Les démarches françaises ne reprennent qu'en 1954 avec l'assouplissement des règles américaines sur le nucléaire et l'ouverture par le CEA de deux procédures parallèles, potentiellement contradictoires, cherchant en même temps à faire reconnaitre ses brevets et à se faire indemniser de manière forfaitaire pour leur utilisation pendant la guerre. Jusqu'au début des années 60 la situation parait complètement bloquée, mais les choses s'arrangent progressivement à partir de 1963.

En 1968, l'antériorité française des découvertes fondamentales dans les technologies nucléaires est reconnue officiellement lors d'une cérémonie à Washington, et assortie d'un « dédommagement » de 35 000 $ (environ 300 000 Euros de 2022)
pour les inventeurs (dont deux sont décédés entretemps), sans aucune commune mesure avec les frais de justice engagés.

 

A lire...

- Un extrait du livre "La babel nucléaire" de Louis Puiseux, Editions Galilée, 1977:

" Quatrième grand, exclu du partage du monde de Yalta en 1945, de Gaulle voulait sa bombe (1). Par ordonnance du 18 octobre 1945, il avait créé le Commissariat à l'Energie Atomique (CEA), placé directement sous l'autorité du président du Conseil. Ses successeurs reprendront son ambition à leur compte (1), limogeront le 28 avril 1950 Frédéric Joliot-Curie, alors patron du CEA (2), pour ses options communistes, et à son retour au pouvoir, en 1958, de Gaulle retrouvera, intact et grandi, cet outil majeur de l'indépendance nationale.
Pas question pour la France de jouer les gendarmes du monde: le sous-marin à propulsion nucléaire n'est pas prioritaire. Mais pas question non plus de dépendre des Etats-Unis pour la fourniture des matières fissiles: l'enrichissement de l'uranium est une technique trop complexe, trop lourde, pour l'instant hors de sa portée. Il s'agit de produire du plutonium par la voie la plus courte: d'où, comme les Anglais, le choix de la filière à uranium naturel:

L'uranium 238 à partir duquel se produit le plutonium étant en proportion plus faible dans l'uranium enrichi, les réacteurs à uranium enrichi produisent à puissance égale moins de plutonium que les réacteurs à uranium naturel, et d'autant moins que leur teneur en uranium 235 est plus élevée. Cette donnée technique a une signification politique importante car il s'en déduit que les réacteurs à uranium naturel représentent un éventuel potentiel militaire plus grand à cause de leur caractère plutonigène accentué, et ce fait a joué un rôle certain dans le développement de la technologie nucléaire. (Bertrand Goldschmidt, 1962, pp. 107-108.)

Les Anglais font exploser leur première bombe en octobre 1952 à Montebello (Australie), et les Français en février 1960 à Reggan (Sahara). "


1. « Le général de Gaulle avait créé le CEA " d'abord pour fabriquer la bombe " me répétait-il.
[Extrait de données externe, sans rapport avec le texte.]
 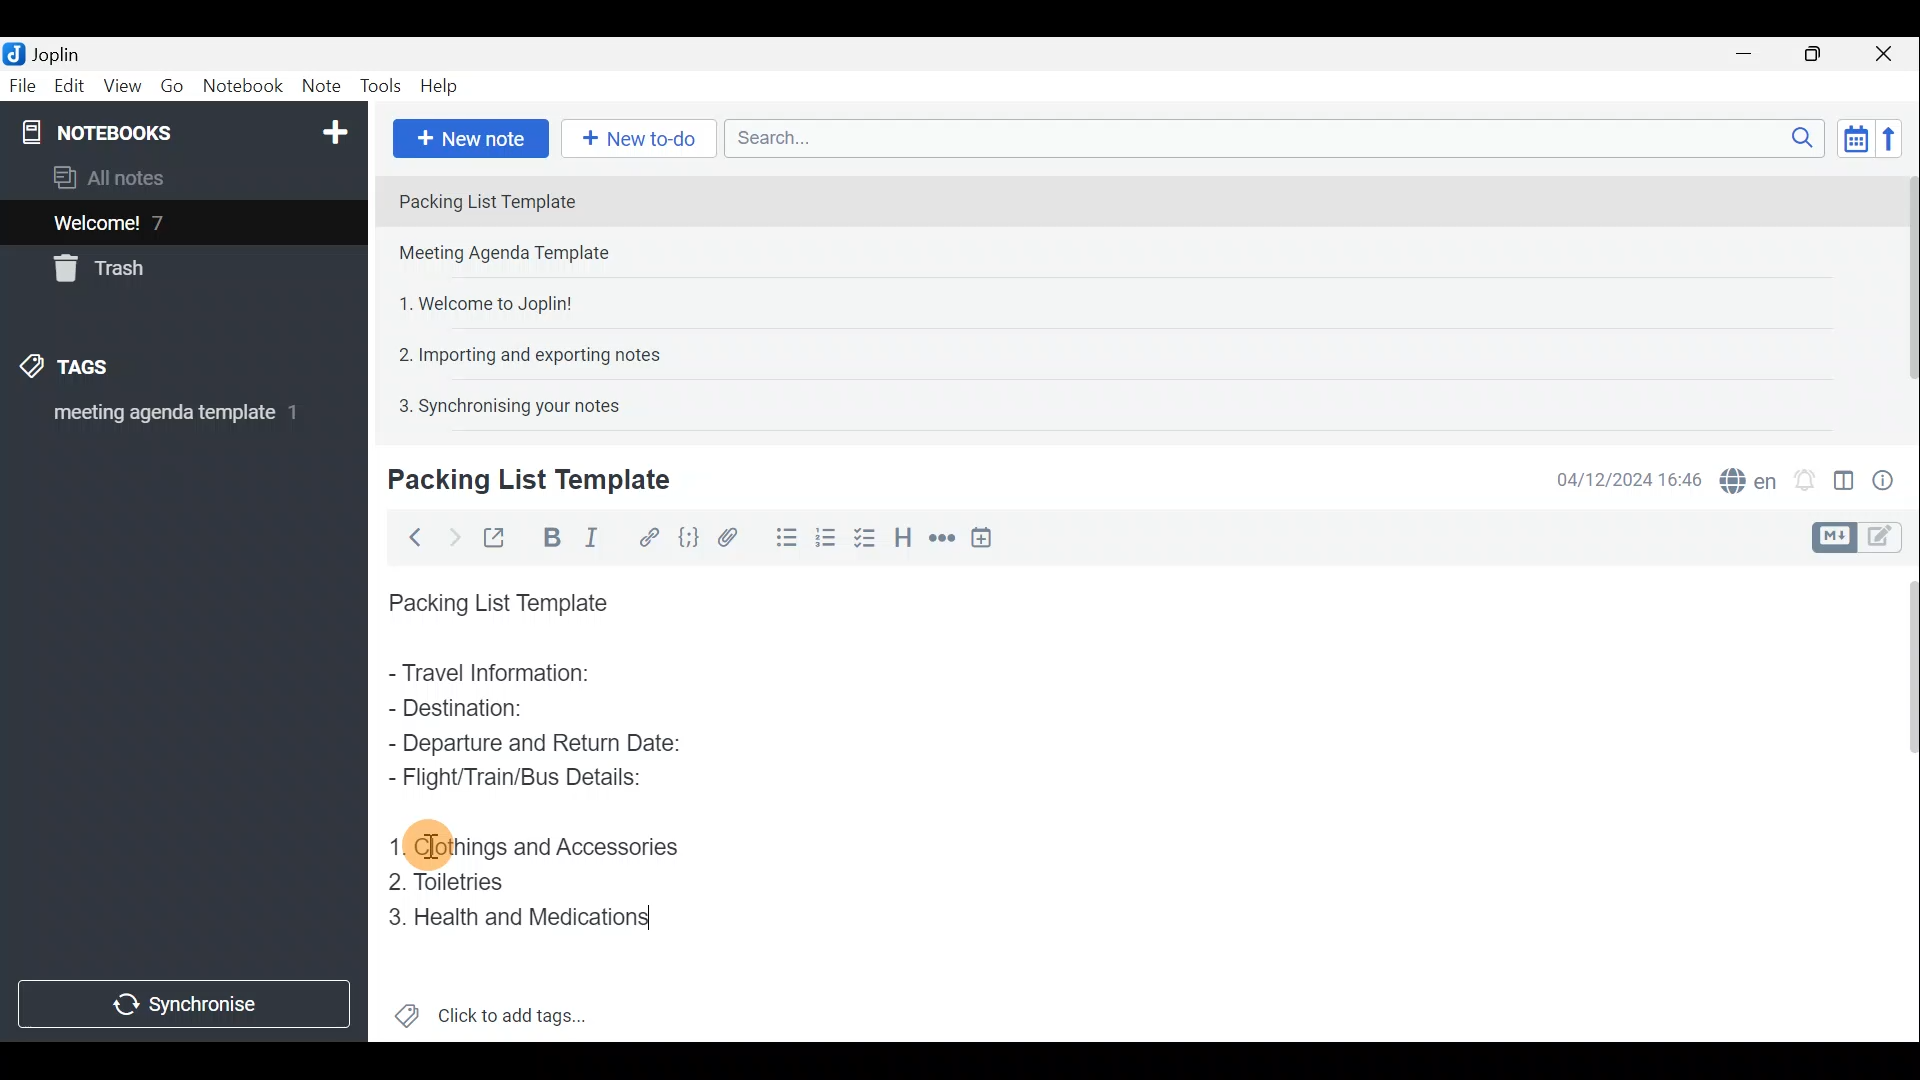 What do you see at coordinates (451, 884) in the screenshot?
I see `Toiletries` at bounding box center [451, 884].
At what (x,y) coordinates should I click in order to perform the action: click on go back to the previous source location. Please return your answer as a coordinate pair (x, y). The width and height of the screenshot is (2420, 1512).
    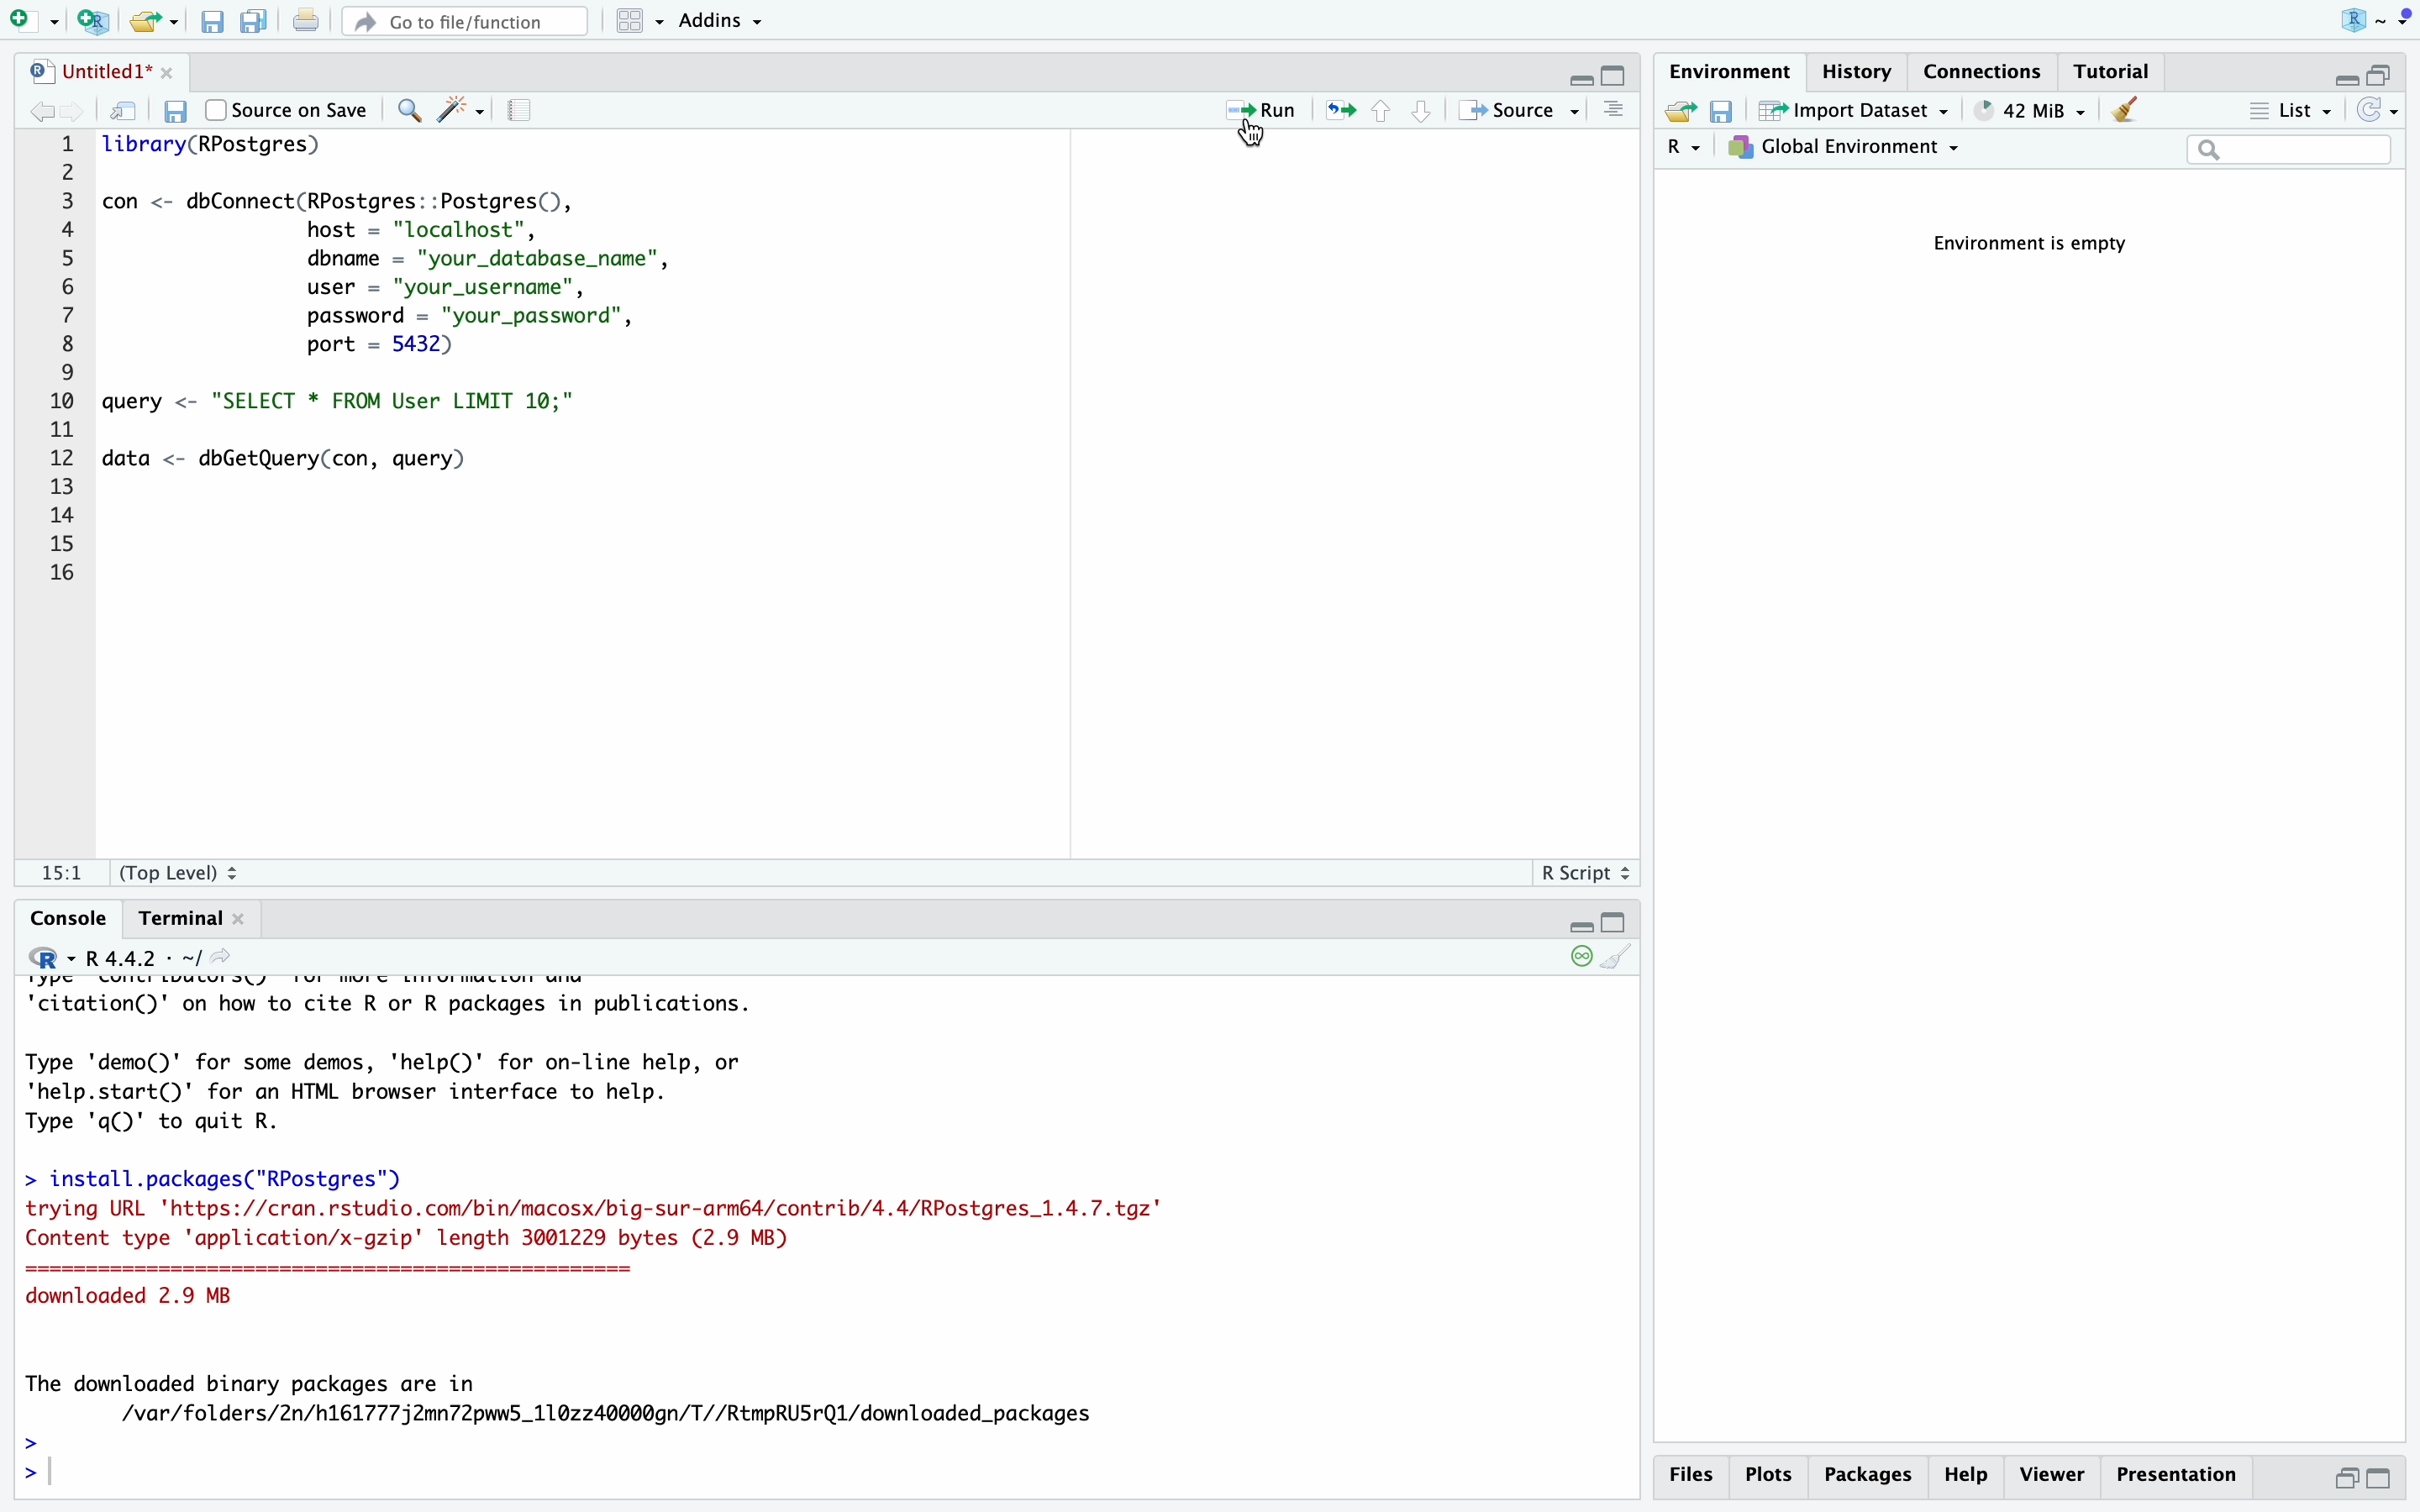
    Looking at the image, I should click on (33, 108).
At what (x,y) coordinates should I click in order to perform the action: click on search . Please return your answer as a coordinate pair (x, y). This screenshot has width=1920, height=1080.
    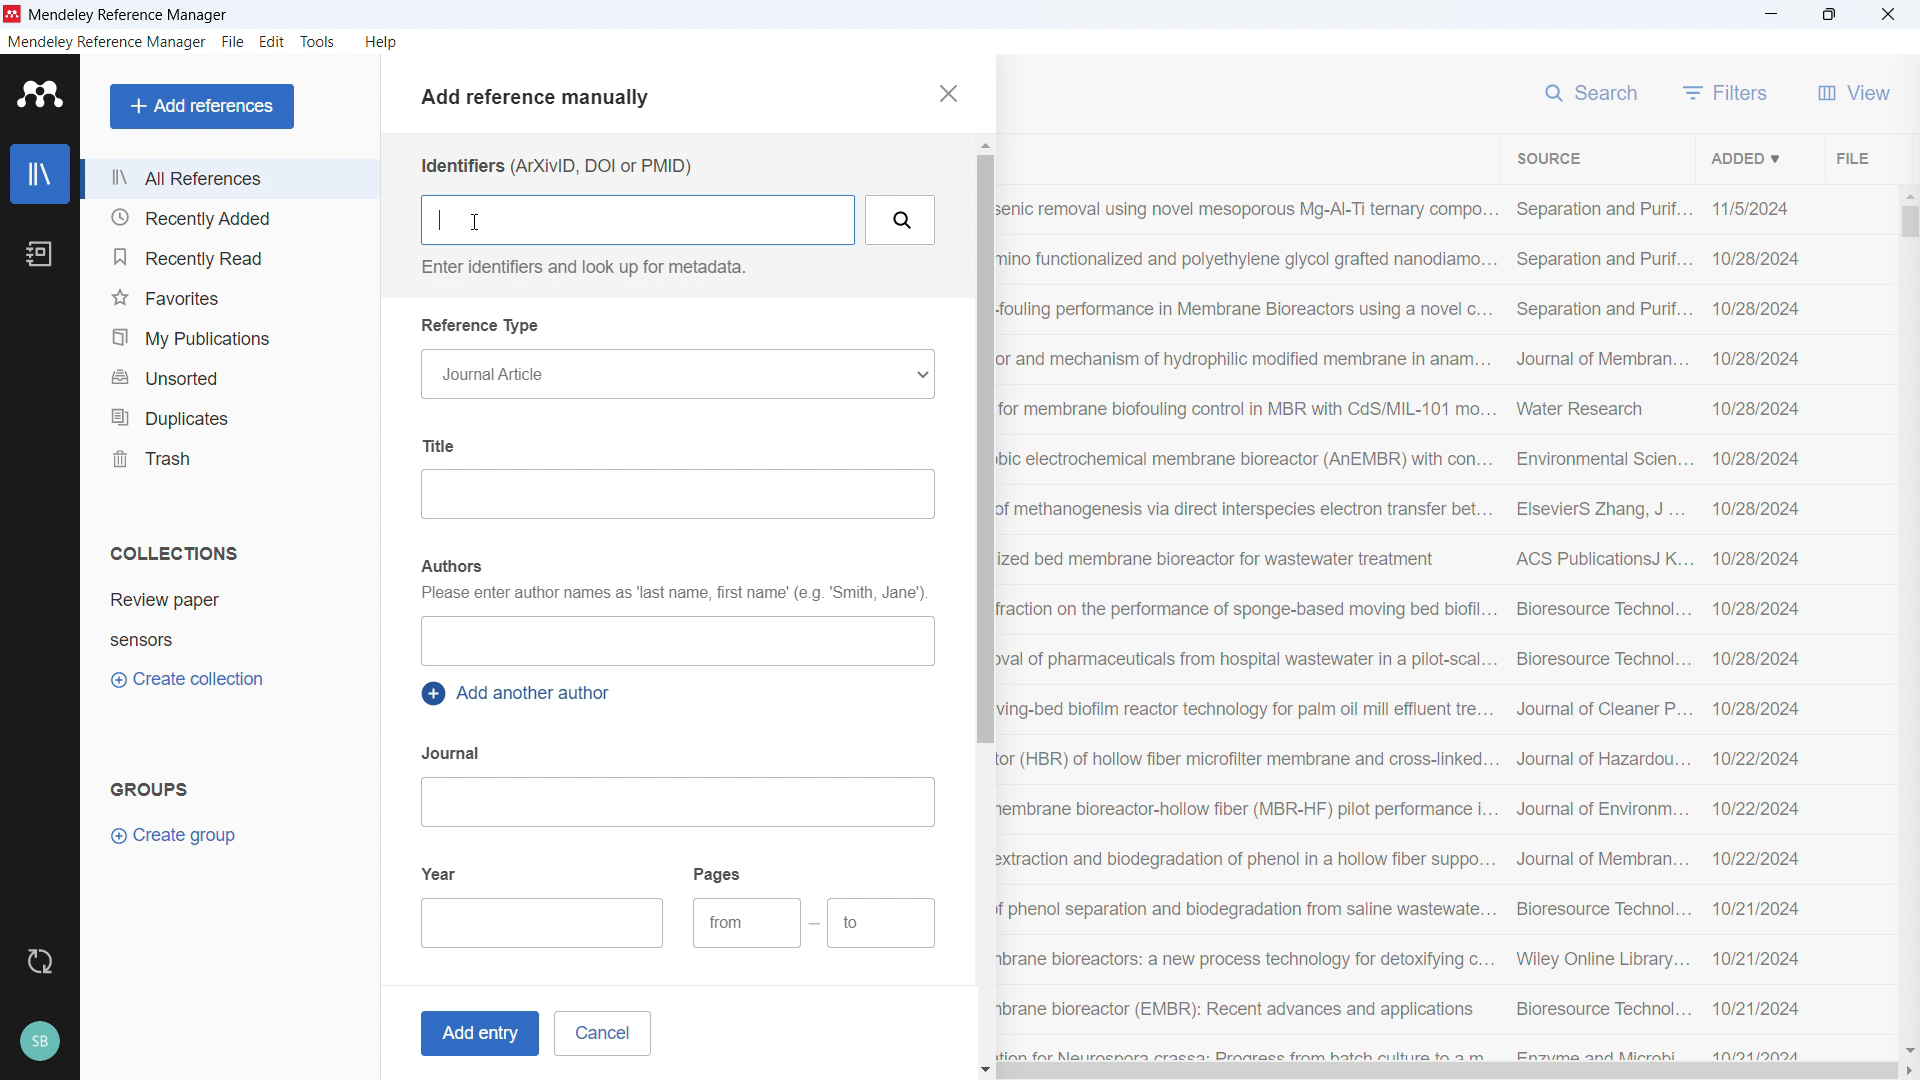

Il avait nommé Joliot Curie avec cette mission expresse. Et Joliot avait accepté !. " Je vous la ferai, mon général, votre bombe ! " » Alain Peyrefitte, Le Mal Français, p. 83. (Paris, Plon, 1976.)

2. Alain Peyrefitte cite le lancement du programme d'armes nucléaires par Pierre Mendès-France en décembre 1954, et celui de la construction de l'usine d'enrichissement de Pierrelatte (pour faire la bombe H) en mars 1957 par Guy Mollet, comme deux exemples de décisions prises « sous hypnose »: les services spécialisés avaient si bien préparé la décision que le Premier ministre l'a signée sans en comprendre la portée, et n'en a gardé aucun souvenir. (Le Mal Français, pp. 288 à 291.)